■ **Testo dell'esercizio**:
▬▬▬
Regia di Francesca Gregorini vedi scheda film
Emanuel ha un nome da uomo ma non se ne cura, anzi lo porta tatuato su un avambraccio, perché è stato l'unica scelta che la madre (che aveva pronto il fiocco blu) abbia potuto compiere nei suoi confronti prima di morire, uccisa dal parto.
Ai propri occhi, Emanuel è un'assassina senza movente, e la pena che sta scontando è una vita abusiva.
Cresciuta dal solo padre Dennis, incapace di alleggerirla di tale fardello tanto da acconsentire ancora, ad un passo dalla sua maggiore età, alla macabra, ciclica richiesta di aver rinfrescata la memoria sui fatti inerenti quel giorno lontano ormai quasi diciott'anni, Emanuel dà il peggio del proprio carattere chiuso e scontroso con la nuova compagna di lui, Janice, la quale, gravata a sua volta dalla propria inabilità a procreare, cerca goffamente di instaurare con lei un dialogo, scontrandosi contro un gelo emotivo che si sostanzia in frasi provocatorie e battute al veleno.
Il resto della sua giornata lo passa tra il lavoro in farmacia, dove si impegna a spronare il collega Arthur a vincere la propria timidezza e cercare nuove amicizie, ed il percorso da e verso lo stesso, durante il quale conosce Claude, un ragazzo che prende lo stesso treno tutti i giorni agli stessi orari e che cattura il suo interesse.
▬▬▬
■ **I dati**:
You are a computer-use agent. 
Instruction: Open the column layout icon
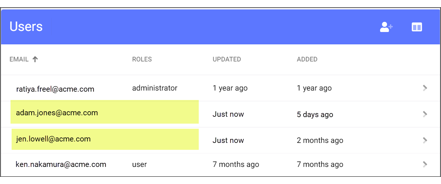pyautogui.click(x=417, y=27)

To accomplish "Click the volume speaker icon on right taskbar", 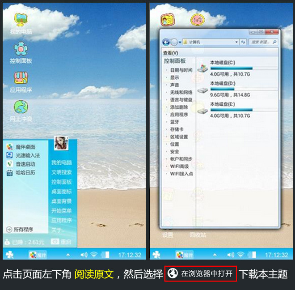I will click(231, 255).
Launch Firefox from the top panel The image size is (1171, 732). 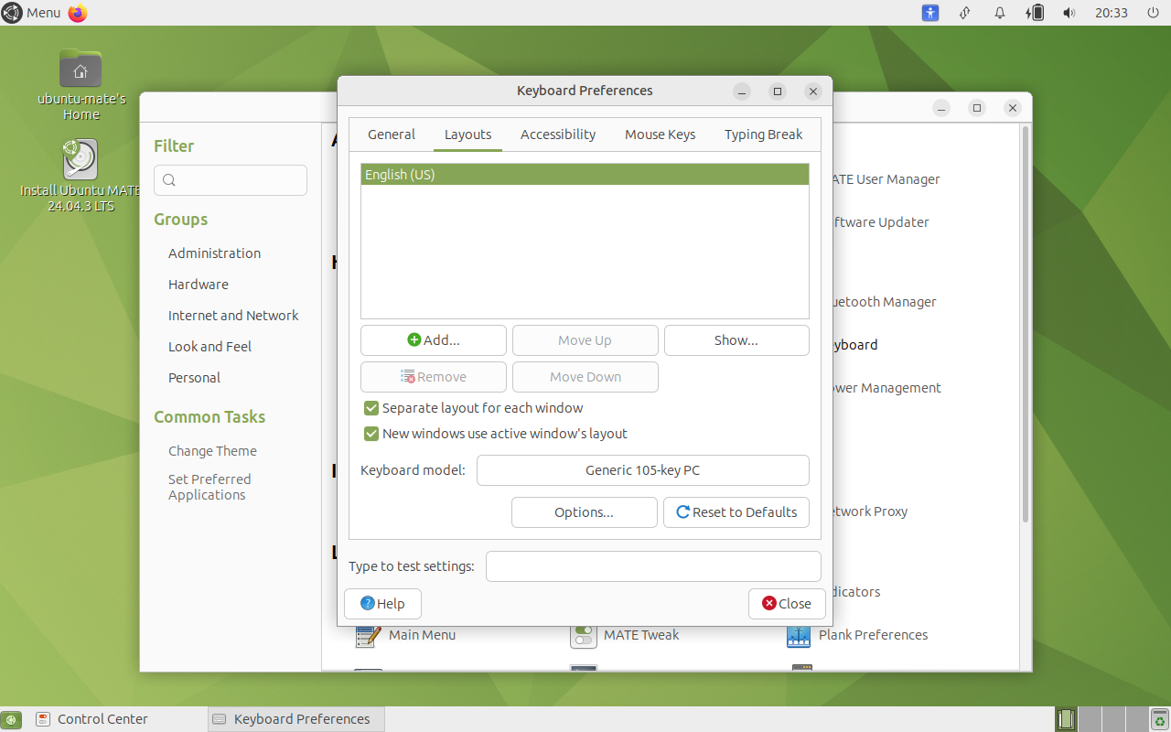(78, 13)
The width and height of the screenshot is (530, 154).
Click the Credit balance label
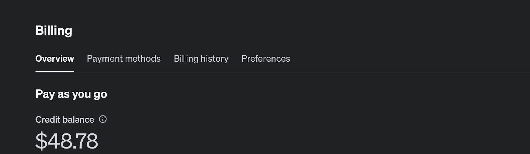(65, 120)
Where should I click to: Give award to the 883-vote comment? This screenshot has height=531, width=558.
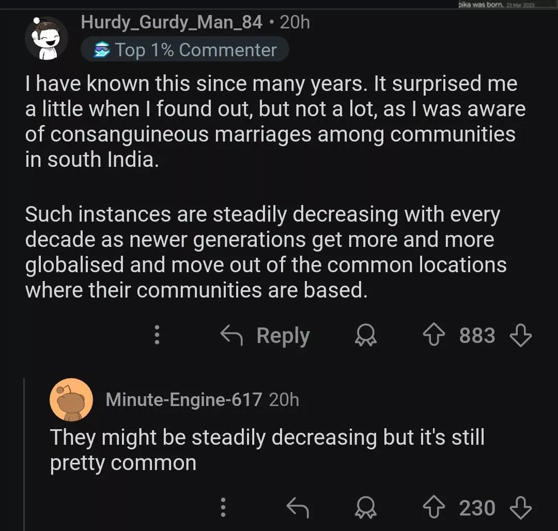click(366, 336)
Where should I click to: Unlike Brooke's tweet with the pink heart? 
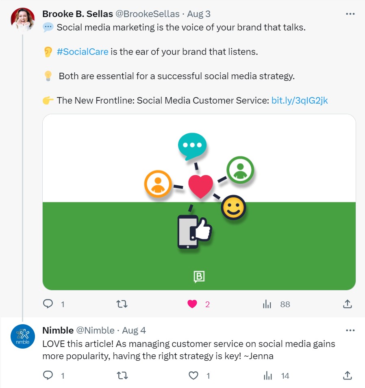pyautogui.click(x=192, y=304)
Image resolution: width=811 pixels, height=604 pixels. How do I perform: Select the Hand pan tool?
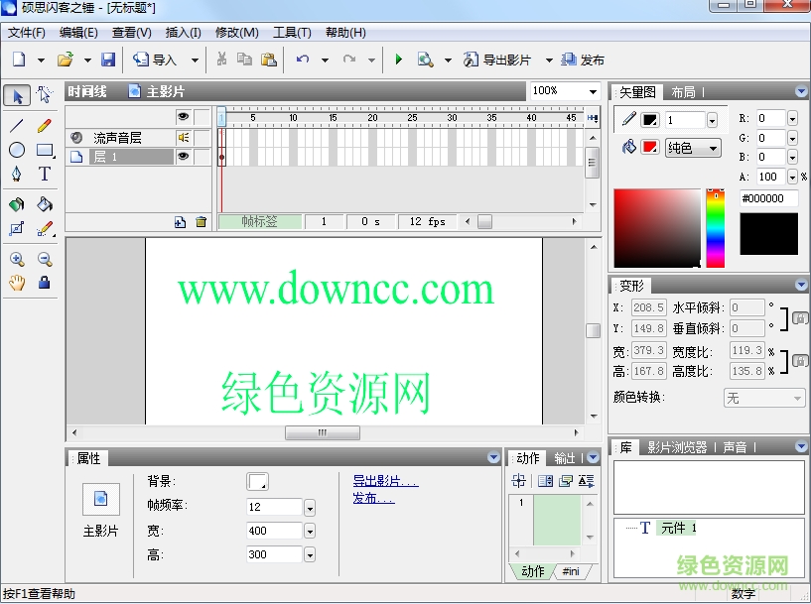16,282
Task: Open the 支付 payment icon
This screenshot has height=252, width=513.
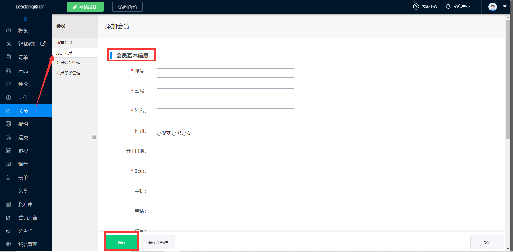Action: pos(9,98)
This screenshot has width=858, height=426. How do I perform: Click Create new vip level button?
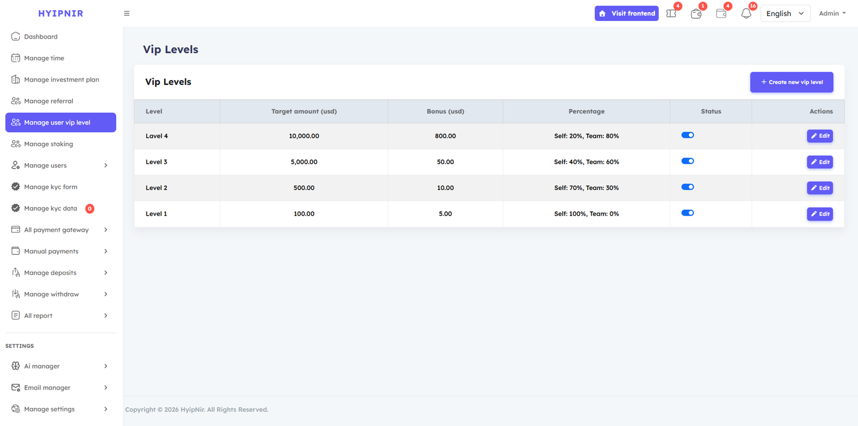pos(791,82)
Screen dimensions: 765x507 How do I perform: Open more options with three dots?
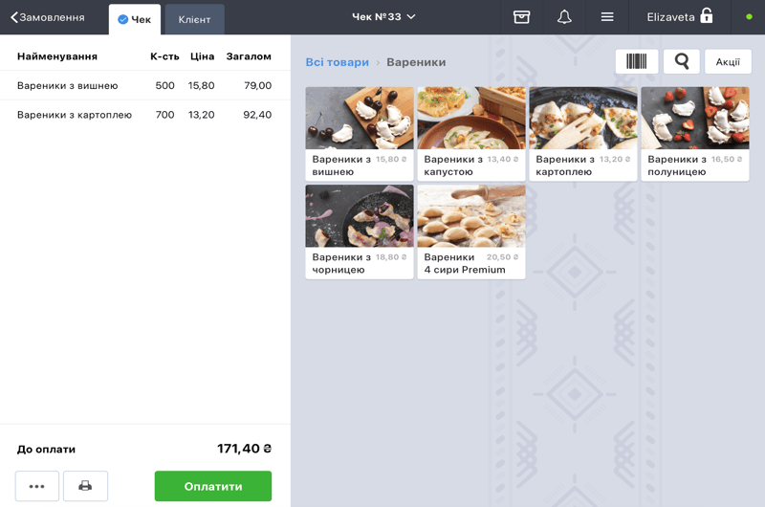pos(37,486)
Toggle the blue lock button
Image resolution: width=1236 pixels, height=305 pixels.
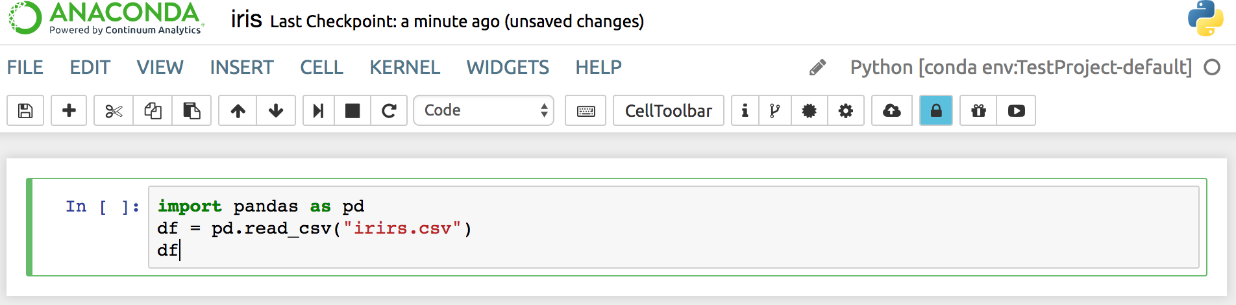936,110
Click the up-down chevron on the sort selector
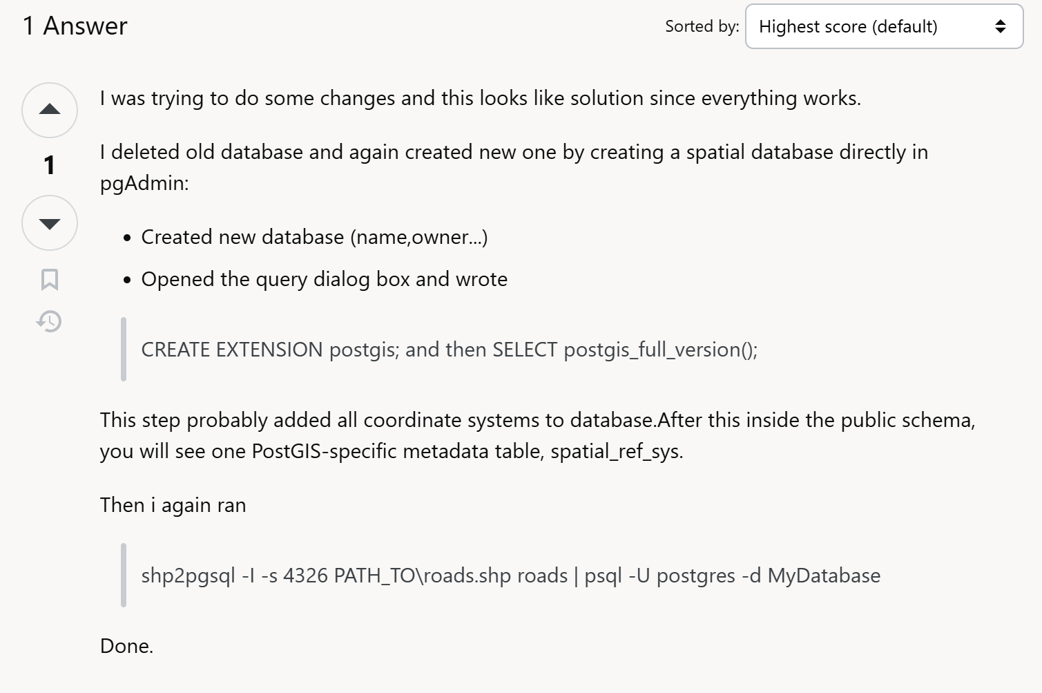 [1001, 27]
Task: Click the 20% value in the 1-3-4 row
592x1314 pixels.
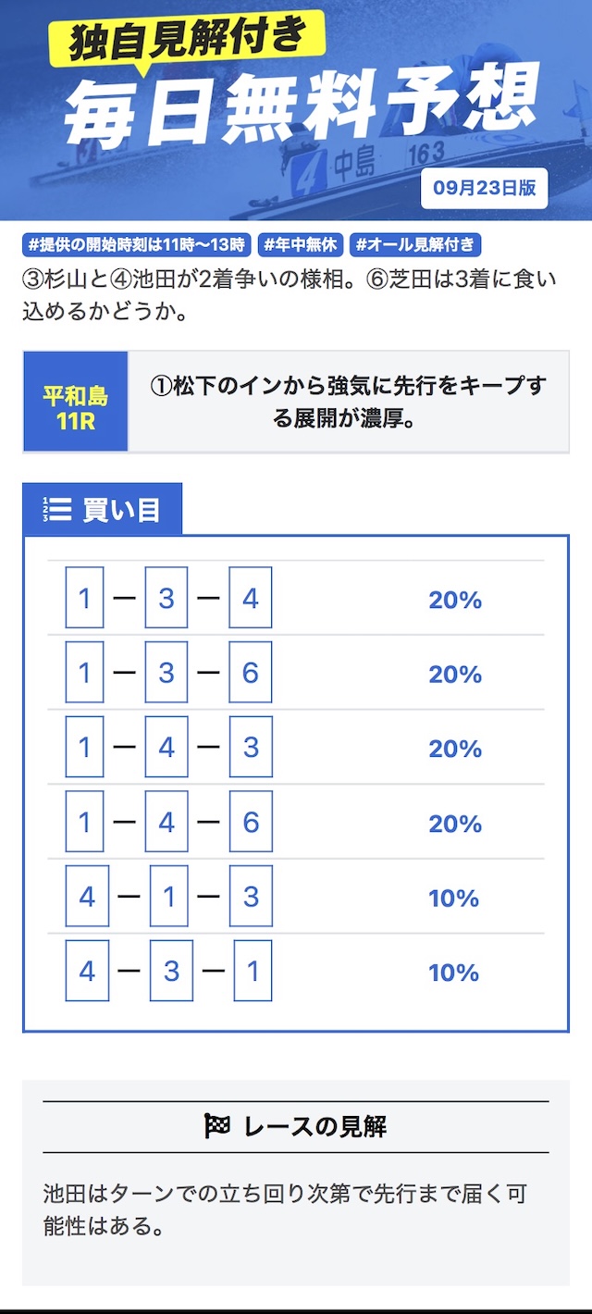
▬▬▬
■ **Attività**: Traduci in inglese questa frase del testo dell'esercizio: "Ai propri occhi, Emanuel è un'assassina senza movente, e la pena che sta scontando è una vita abusiva."

■ **Soluzione dell'esercizio**: In her own eyes, Emanuel is a murderer without a motive, and the sentence she is serving is an illegitimate life.